__INFORMATION SUPPLIED__.
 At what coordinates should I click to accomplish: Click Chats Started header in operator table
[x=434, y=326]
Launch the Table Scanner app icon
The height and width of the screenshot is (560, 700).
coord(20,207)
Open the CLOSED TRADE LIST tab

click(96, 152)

__WHAT YOU WILL DO__. Print each entry exactly as it appears above.

__YOUR RESPONSE__.
 At what coordinates should I click to accomplish: Click Chats Started header in operator table
[x=434, y=326]
Launch the Table Scanner app icon
The height and width of the screenshot is (560, 700).
coord(20,207)
Open the CLOSED TRADE LIST tab

click(96, 152)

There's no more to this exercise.